## Your objective:
Count lines with "will" below; give only the number.

★ ★ ★

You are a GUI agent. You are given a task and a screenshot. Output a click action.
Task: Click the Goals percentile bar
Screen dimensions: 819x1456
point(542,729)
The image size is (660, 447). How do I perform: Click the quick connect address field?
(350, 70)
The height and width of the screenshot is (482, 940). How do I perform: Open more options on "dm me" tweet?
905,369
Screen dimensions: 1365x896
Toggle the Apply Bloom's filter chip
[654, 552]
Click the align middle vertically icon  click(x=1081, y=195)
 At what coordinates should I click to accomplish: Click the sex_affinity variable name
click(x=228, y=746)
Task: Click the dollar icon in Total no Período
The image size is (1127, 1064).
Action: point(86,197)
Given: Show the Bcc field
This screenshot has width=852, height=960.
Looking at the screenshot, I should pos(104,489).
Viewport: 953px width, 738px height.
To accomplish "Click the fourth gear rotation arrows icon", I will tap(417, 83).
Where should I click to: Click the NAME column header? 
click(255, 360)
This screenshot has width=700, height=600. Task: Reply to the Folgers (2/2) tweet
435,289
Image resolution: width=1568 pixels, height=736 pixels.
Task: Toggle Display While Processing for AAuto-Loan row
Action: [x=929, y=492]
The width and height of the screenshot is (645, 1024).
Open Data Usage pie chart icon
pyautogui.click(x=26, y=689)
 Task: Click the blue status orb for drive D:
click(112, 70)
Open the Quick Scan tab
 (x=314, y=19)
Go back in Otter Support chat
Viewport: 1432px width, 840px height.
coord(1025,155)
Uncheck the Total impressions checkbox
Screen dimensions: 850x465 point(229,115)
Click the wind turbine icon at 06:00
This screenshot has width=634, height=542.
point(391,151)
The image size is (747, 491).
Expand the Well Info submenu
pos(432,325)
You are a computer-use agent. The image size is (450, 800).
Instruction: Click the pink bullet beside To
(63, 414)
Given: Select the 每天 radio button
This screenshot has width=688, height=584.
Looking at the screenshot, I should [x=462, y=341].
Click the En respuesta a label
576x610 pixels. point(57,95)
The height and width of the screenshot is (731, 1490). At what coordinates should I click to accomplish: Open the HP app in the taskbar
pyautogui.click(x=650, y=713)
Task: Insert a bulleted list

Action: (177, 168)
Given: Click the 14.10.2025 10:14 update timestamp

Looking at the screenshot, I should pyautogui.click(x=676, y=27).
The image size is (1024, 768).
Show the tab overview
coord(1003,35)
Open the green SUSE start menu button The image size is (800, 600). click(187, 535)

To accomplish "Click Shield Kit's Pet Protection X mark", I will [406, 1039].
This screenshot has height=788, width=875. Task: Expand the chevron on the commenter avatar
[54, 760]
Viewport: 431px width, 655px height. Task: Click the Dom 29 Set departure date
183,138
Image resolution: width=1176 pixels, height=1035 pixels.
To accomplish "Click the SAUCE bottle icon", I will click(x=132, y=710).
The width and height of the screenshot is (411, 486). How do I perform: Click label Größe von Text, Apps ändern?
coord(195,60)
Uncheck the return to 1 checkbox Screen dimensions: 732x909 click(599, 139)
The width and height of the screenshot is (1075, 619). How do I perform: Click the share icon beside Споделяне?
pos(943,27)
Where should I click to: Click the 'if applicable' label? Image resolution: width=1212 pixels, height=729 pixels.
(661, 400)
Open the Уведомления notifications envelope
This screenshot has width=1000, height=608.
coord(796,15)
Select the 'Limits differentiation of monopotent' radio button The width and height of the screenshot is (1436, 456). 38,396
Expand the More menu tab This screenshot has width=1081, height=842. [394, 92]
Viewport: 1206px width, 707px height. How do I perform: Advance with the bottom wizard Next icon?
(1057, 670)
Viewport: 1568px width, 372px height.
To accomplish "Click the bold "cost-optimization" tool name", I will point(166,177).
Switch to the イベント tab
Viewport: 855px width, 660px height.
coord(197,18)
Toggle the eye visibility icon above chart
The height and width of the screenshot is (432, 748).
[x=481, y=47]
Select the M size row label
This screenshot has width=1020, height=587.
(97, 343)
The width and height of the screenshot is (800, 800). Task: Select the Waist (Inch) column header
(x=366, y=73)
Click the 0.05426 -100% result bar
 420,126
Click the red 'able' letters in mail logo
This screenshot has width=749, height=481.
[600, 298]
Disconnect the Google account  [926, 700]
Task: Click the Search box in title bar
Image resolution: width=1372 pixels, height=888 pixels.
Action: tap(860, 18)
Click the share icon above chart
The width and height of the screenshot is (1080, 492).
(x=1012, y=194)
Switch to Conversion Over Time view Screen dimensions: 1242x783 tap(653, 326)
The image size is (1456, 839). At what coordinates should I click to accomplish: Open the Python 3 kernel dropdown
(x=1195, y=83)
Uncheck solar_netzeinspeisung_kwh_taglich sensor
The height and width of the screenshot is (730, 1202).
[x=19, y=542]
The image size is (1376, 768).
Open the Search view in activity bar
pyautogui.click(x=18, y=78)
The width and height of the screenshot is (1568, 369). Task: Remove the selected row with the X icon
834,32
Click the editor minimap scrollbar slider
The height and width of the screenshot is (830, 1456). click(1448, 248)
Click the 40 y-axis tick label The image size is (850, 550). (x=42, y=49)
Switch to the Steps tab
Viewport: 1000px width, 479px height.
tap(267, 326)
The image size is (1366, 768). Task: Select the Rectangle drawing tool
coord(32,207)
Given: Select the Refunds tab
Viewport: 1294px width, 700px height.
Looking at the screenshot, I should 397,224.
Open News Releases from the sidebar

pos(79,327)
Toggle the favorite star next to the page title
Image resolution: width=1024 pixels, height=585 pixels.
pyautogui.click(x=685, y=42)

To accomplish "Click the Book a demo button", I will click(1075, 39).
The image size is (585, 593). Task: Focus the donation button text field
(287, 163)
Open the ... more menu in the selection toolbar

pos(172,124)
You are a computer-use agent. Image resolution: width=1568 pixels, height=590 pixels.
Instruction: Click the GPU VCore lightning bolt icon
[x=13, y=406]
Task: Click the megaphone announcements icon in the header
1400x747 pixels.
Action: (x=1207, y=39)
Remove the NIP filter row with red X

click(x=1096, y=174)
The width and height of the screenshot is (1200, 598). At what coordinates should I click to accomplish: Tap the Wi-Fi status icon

★ ★ ★

## Response to the task:
5